As of September 2020, I will be entering into my 4th year of undergraduate studies at Queen’s University with a major in geology and a minor in physics. I’ve had an interest in space and astronomy (and science in general) since I was young, but never considered geology until after taking it as a first-year elective at Queen’s. This new field of earth sciences excited me (in particular being able to apply it beyond Earth), and I decided to pursue geology in conjunction with my interest in physics. Remaining in physics at Queen’s has given me exposure to many exciting developments going on in the physics community. The particular excitement here around dark matter research caught my interest, and I’ve been able to learn more about its progress by reading articles and attending events like Dark Matter Day. I was introduced to the McDonald Institute’s cross-disciplinary internship in 3rd year and it seemed like the perfect way to get involved in physics research and contribute to ongoing particle astrophysics studies. I am very grateful to have been able to spend this past summer working with Dr. Viel and other scientists at Carleton & SNOLAB on their analyses!
Project: Muon flux characterization in the DEAP-3600 water Cherenkov muon veto
I use data collected from a very sensitive detector 2 km underground to look at particles that were created at the top of the atmosphere. This is a background particle in the dark matter search, and a better understanding of these particles is useful not only for the search but also to provide insights into atmospheric and galactic physics.
“Physics is an excellent tool to model and understand what is happening around us, and I ultimately have a curiosity in our physical world and how it works! In this sense, it also relates to geology through the search for understanding why our world is the way that it is.”
Emily’s CDI Experience
"This experience has allowed me to gain exposure to what it's like working in a physics research group and the amount of collaboration that takes place."
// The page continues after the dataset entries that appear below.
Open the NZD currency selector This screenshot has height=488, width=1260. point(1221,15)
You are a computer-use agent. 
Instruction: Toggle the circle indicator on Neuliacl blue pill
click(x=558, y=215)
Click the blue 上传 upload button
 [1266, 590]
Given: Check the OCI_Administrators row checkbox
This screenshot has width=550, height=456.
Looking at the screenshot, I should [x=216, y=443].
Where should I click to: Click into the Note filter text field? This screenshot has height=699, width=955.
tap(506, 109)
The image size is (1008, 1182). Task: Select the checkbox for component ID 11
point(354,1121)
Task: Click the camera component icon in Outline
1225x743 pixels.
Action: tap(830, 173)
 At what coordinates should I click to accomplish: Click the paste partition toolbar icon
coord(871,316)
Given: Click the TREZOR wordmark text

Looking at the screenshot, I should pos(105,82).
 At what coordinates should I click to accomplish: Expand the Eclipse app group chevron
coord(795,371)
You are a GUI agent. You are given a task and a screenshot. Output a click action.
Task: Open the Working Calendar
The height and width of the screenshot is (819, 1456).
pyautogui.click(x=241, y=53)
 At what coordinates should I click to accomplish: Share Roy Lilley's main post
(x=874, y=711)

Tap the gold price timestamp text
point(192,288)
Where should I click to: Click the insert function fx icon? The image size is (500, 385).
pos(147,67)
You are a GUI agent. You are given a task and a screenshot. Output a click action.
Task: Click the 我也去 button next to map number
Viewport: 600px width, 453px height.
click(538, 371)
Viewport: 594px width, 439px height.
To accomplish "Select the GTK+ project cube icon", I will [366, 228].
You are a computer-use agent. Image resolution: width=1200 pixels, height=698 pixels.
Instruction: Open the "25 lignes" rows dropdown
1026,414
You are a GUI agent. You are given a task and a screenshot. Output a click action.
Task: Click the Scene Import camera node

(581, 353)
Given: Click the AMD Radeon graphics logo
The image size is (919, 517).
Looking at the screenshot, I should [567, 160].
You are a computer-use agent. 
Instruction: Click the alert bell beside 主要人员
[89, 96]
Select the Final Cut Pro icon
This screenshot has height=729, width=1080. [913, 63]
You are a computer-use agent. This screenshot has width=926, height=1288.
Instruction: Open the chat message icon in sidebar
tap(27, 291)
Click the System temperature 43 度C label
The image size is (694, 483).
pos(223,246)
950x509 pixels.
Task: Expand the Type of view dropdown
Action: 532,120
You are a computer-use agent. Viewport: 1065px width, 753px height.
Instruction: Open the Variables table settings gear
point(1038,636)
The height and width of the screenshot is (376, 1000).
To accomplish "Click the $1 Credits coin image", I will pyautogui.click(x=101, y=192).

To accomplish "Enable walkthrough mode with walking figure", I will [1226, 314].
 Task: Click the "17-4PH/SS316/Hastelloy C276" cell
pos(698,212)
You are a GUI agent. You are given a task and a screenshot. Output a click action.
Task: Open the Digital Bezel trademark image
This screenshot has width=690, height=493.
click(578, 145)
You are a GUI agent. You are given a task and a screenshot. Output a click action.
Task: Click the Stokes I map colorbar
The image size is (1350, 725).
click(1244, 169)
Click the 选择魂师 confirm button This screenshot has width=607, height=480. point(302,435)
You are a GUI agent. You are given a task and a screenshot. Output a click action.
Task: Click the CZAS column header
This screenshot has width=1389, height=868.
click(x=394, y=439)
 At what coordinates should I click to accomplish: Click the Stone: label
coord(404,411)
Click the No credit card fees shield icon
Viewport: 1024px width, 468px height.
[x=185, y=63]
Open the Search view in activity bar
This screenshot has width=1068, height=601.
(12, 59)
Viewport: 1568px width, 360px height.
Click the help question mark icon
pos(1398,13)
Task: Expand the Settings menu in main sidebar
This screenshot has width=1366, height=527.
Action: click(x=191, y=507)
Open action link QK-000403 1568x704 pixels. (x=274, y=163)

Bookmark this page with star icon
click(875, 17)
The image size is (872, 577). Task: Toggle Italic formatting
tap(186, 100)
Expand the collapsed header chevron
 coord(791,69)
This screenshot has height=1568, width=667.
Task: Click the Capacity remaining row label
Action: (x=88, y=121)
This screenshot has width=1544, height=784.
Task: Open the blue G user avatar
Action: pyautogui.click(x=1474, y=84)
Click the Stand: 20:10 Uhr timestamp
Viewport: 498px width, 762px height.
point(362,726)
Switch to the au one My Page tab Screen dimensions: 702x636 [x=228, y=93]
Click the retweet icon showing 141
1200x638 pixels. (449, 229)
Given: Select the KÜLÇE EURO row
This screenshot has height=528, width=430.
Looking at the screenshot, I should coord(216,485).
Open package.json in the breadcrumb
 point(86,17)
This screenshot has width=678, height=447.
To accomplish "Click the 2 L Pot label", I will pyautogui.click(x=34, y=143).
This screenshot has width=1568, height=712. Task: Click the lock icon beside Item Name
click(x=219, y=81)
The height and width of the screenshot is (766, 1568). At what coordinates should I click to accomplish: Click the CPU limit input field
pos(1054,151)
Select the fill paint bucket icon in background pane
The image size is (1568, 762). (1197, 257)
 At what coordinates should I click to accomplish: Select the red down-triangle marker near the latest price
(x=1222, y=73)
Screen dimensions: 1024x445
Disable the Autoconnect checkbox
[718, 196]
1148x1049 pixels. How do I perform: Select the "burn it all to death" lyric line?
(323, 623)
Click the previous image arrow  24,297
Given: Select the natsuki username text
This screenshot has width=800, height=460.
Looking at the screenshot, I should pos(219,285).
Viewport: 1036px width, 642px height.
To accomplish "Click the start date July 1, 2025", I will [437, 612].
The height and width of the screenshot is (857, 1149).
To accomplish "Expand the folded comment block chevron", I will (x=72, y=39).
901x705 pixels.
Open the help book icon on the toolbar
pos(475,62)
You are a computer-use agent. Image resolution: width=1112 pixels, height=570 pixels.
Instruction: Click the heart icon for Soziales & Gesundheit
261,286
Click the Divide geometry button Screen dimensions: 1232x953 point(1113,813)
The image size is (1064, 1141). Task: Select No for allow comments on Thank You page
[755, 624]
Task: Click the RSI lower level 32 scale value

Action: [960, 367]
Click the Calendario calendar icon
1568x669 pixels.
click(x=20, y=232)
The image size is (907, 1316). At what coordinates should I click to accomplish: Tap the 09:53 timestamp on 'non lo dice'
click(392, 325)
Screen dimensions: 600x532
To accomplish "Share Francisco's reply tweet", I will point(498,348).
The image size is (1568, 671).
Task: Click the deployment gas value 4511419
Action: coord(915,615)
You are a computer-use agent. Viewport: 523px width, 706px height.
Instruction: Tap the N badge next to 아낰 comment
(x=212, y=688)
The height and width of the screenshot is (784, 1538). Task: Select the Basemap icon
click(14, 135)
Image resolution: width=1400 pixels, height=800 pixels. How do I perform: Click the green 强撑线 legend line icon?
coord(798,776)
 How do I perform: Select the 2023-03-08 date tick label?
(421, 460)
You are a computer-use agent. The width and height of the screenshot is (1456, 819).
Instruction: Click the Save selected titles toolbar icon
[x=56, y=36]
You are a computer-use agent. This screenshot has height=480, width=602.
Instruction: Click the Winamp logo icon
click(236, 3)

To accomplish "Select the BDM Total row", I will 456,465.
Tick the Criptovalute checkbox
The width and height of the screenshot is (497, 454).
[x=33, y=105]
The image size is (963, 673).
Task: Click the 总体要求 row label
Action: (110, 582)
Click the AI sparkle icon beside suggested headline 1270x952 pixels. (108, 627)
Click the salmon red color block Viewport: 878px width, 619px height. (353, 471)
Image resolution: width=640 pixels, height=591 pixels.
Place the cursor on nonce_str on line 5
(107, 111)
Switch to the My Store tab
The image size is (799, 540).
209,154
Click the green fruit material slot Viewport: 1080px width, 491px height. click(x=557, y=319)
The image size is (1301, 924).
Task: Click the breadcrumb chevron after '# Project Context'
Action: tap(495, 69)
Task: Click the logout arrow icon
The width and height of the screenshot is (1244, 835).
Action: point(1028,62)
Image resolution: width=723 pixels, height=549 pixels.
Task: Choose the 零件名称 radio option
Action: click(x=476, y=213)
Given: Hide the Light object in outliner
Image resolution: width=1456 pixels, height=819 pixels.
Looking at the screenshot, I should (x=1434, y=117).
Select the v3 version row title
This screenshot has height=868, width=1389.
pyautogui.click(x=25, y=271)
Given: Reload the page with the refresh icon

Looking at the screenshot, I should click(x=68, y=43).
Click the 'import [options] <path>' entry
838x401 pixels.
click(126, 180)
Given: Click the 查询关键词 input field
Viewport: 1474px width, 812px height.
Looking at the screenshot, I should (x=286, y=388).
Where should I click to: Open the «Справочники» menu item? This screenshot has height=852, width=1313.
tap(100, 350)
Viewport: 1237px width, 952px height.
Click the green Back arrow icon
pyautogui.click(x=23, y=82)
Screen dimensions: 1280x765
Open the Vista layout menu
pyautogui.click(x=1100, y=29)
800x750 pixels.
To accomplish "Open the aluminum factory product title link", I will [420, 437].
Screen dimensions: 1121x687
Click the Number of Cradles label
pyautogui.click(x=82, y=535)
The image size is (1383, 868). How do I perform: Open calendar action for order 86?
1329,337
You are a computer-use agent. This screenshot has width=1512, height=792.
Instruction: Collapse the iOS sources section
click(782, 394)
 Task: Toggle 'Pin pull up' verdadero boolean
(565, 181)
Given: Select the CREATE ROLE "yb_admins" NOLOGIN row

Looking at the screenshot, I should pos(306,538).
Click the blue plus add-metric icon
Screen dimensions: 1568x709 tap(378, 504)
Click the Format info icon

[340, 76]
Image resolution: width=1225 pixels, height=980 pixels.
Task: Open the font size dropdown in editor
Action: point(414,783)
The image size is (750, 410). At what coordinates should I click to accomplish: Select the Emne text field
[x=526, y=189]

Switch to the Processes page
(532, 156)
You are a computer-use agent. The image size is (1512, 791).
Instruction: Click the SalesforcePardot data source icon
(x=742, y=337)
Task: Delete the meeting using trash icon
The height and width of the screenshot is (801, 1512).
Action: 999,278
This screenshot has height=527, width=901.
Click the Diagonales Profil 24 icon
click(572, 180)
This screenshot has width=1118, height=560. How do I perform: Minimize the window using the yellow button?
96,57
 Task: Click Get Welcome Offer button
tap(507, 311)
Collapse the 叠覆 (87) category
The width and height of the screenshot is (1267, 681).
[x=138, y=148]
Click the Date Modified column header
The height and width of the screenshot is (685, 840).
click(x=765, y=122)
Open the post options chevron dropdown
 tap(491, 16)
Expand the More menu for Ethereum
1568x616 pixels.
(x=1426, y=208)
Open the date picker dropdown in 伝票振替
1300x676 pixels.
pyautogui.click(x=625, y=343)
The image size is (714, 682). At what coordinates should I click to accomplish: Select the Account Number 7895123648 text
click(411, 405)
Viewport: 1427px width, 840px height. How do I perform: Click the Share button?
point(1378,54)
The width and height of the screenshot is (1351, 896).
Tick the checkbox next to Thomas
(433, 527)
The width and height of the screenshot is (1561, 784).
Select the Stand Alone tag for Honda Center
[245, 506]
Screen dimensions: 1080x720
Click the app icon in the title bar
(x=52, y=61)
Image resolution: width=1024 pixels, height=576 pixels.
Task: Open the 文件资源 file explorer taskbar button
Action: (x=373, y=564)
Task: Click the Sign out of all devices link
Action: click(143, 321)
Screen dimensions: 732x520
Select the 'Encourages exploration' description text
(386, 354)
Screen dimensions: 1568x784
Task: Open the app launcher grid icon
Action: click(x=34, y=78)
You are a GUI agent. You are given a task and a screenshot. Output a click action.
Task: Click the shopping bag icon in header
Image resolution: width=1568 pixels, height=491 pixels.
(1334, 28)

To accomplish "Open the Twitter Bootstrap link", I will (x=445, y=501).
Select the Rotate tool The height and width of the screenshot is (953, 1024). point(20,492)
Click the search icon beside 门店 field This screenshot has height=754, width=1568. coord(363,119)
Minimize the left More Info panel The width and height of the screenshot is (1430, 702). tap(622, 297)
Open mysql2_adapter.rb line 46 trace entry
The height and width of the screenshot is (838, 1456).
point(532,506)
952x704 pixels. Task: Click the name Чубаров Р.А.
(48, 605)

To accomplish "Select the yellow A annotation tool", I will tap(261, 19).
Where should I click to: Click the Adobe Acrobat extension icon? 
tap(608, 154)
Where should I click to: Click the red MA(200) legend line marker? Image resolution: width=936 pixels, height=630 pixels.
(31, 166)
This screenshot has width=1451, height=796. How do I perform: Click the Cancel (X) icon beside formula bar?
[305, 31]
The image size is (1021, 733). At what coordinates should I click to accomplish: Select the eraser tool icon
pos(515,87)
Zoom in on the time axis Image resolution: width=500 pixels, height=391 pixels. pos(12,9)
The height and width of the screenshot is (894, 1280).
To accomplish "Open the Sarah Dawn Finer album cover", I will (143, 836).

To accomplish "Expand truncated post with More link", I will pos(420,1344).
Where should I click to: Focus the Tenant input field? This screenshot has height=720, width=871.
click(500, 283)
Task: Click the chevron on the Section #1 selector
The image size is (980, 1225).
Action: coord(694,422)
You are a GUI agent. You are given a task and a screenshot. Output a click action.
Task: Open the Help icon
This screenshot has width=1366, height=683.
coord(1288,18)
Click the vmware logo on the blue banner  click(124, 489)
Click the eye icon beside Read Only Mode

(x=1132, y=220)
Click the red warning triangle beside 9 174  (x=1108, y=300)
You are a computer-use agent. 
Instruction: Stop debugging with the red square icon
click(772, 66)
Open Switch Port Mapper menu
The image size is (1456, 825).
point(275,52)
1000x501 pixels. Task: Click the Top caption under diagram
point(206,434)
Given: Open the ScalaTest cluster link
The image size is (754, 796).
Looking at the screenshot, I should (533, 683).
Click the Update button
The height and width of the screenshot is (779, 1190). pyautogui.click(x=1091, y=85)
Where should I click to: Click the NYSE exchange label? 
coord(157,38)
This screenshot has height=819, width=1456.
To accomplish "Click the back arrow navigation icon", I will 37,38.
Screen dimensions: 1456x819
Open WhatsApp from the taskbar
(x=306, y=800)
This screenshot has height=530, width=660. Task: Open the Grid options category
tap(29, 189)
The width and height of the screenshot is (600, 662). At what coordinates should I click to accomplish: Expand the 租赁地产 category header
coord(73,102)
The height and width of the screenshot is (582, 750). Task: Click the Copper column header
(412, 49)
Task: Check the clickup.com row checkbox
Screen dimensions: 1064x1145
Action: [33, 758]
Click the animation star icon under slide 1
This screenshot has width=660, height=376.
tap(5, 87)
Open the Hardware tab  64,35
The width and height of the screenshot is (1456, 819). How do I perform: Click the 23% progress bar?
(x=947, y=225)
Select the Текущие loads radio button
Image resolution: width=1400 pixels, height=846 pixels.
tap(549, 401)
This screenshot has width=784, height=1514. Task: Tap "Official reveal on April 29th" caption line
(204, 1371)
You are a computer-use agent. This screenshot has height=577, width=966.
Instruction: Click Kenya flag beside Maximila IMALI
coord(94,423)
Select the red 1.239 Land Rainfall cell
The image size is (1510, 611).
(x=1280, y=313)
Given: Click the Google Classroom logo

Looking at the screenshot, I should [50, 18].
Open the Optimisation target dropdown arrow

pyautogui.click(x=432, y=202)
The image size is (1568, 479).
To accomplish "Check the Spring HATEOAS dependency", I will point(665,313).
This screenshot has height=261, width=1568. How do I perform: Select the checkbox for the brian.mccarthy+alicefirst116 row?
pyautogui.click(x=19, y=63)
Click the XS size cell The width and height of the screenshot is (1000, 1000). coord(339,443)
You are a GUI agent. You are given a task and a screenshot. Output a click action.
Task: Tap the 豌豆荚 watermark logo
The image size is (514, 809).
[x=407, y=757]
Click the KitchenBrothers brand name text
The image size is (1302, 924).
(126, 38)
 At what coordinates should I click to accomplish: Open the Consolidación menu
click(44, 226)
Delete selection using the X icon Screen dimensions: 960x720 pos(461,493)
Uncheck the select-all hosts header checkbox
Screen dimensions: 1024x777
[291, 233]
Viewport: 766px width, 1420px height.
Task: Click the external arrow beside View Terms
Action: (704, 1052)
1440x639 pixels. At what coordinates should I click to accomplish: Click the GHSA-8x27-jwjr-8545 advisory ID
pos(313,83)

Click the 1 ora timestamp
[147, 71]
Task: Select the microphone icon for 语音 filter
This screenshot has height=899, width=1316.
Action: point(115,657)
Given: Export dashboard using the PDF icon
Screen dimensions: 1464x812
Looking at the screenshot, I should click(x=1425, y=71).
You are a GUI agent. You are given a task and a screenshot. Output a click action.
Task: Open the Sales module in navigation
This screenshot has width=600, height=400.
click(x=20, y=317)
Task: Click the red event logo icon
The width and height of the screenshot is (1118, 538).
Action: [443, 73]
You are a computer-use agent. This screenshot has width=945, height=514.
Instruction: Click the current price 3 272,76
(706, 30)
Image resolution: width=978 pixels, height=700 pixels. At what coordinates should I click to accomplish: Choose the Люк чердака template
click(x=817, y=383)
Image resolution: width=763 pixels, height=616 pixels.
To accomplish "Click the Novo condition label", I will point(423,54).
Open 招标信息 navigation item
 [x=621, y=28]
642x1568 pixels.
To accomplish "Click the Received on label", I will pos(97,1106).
My main research interests lie in the realm of meteoritics and planetary science. I would love to learn more about the formation and evolution of different bodies in our solar system. At the moment, I am particularly excited by Mars and the Moon! On a larger scale across both time and space, I am interested in the composition, formation and functioning of the universe, and have been particularly captivated by the search for dark matter. I use data collected from a very sensitive detector 2 km underground to look at particles that were created at the top of the atmosphere. This is a background particle in the dark matter search, and a better understanding of these particles is useful not only for the search but also to provide insights into atmospheric and galactic physics.
My favourite experience from this internship was participating in the DEAP collaboration meeting. I was able to listen to updates and discussions on the research of all the groups involved in this experiment, from hardware to analysis. I was also given the opportunity to present my own work at this meeting!
I didn’t realize the degree of collaboration that takes place [in physics]. I have seen how physics can connect people from around the globe and how one subset of research can depend on the contributions and support from many others.